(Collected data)
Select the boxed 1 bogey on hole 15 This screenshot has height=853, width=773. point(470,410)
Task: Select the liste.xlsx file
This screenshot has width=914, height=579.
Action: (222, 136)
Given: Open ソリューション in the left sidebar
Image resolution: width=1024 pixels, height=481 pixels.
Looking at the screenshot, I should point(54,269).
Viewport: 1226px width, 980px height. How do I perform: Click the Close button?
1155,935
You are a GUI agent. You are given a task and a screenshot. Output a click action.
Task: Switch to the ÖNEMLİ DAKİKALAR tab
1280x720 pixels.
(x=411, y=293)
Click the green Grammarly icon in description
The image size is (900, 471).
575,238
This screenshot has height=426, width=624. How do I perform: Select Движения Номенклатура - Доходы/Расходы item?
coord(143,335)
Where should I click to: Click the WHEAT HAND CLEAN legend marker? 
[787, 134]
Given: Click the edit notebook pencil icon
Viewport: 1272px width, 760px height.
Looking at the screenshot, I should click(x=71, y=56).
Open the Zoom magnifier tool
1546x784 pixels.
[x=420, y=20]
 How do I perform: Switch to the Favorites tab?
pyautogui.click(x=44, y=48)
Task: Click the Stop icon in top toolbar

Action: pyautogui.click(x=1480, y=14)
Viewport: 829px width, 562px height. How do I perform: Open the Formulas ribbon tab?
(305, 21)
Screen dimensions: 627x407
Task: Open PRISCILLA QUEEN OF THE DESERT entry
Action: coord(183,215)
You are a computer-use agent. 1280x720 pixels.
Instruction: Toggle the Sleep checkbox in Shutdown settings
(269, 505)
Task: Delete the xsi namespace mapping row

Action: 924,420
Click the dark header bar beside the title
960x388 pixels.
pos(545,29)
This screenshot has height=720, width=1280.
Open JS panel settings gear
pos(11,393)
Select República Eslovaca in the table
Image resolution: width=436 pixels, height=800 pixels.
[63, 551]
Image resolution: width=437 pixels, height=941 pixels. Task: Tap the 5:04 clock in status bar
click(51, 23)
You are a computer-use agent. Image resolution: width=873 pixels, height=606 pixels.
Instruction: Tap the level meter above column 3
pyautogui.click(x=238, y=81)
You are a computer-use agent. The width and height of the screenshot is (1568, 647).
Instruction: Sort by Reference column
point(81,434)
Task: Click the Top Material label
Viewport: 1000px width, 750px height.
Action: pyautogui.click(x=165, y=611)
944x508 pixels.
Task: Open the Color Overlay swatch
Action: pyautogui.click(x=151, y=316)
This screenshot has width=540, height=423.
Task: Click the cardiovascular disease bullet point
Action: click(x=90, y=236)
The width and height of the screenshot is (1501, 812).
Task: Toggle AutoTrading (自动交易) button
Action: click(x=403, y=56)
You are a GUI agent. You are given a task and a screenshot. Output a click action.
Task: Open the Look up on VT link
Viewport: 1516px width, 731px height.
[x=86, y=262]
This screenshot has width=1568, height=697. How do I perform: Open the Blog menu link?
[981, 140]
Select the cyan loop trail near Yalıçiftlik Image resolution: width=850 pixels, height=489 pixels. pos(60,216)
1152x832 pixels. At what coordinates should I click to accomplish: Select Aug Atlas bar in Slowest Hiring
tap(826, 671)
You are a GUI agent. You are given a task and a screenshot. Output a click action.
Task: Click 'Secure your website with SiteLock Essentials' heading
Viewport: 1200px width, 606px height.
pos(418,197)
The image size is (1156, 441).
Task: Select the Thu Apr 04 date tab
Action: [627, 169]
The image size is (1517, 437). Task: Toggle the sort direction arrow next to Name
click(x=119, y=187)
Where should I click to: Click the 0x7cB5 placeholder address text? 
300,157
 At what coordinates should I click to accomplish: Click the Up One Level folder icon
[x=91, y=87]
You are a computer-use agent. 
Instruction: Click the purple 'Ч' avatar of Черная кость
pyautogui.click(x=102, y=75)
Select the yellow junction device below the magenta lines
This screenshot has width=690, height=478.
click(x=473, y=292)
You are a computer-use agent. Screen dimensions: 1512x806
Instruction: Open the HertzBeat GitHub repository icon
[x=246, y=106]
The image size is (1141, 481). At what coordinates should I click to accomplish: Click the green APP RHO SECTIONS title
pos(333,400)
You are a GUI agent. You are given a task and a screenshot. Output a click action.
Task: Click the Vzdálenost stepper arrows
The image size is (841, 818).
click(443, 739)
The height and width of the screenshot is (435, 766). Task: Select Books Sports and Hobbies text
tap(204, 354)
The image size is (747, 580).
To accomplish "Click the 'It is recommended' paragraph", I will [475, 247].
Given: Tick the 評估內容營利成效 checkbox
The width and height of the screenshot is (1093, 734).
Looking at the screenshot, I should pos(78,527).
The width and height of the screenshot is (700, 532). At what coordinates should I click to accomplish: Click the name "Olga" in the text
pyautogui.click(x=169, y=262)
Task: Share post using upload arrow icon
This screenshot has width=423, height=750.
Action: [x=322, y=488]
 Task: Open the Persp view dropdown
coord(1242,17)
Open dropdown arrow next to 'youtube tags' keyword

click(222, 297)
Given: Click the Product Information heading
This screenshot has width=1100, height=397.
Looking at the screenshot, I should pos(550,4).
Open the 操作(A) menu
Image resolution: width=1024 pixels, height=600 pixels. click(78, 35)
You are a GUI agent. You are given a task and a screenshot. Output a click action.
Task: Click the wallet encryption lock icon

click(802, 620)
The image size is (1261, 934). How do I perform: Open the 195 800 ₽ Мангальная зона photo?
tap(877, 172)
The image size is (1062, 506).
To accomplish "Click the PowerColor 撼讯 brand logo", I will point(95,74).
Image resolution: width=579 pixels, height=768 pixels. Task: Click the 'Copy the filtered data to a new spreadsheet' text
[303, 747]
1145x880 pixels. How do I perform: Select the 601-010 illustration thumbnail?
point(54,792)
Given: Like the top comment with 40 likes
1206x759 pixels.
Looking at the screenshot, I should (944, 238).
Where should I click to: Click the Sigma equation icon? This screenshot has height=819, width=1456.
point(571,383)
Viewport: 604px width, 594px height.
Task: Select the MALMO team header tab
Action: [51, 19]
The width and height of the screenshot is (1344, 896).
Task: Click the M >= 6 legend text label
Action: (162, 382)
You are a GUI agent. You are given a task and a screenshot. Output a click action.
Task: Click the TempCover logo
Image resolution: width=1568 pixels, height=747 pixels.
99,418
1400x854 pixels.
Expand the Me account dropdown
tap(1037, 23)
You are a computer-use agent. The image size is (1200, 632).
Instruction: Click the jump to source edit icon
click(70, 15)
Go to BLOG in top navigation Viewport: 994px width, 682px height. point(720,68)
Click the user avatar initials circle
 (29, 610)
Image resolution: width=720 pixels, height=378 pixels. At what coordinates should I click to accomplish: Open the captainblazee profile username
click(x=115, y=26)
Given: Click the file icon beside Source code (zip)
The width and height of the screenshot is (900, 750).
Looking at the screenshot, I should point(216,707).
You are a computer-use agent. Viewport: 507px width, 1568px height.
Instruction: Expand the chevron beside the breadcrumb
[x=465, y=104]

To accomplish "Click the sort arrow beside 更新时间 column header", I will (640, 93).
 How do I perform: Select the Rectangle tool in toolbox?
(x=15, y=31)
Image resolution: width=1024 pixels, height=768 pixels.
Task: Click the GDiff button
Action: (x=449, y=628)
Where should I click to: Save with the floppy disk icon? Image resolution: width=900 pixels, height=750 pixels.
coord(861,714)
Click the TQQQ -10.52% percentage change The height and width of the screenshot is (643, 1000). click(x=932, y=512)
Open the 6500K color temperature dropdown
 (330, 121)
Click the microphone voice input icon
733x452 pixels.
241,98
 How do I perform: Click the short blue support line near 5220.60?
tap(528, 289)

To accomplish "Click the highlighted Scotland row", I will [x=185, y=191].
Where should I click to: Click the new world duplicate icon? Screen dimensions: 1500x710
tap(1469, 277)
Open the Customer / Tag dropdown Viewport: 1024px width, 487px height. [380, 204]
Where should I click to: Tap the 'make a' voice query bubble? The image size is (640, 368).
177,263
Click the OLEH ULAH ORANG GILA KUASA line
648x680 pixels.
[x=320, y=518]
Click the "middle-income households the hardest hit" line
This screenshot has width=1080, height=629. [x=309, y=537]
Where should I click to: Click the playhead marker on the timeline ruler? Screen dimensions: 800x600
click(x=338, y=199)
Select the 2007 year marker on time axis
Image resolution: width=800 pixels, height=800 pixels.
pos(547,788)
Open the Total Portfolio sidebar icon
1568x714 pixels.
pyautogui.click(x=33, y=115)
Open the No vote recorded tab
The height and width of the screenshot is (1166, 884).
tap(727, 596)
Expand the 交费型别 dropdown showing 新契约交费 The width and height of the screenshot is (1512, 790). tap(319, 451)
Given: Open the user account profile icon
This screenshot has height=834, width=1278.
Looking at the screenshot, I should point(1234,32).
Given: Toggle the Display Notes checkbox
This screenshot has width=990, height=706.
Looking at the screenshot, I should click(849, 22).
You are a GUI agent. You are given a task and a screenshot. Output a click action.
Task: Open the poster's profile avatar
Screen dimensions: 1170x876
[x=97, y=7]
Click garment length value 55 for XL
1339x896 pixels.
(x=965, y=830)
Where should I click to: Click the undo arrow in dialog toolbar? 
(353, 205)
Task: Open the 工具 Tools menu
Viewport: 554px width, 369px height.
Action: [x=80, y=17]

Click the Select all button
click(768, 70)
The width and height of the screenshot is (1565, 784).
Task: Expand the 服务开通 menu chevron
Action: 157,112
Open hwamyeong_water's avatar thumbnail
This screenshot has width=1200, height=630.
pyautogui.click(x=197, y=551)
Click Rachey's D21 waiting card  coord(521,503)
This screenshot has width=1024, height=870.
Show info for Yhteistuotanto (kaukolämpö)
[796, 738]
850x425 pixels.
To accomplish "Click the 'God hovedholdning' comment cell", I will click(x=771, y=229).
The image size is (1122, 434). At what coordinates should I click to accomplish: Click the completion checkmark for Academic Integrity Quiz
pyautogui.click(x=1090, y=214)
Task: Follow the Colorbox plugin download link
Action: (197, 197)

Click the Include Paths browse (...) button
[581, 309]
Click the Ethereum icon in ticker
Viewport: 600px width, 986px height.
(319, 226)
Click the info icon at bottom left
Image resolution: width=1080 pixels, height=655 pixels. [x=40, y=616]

Work instruction:
Across the records above, how many lines does the word "comment" appear on? Reply with the number only.

Answer to this exercise:
2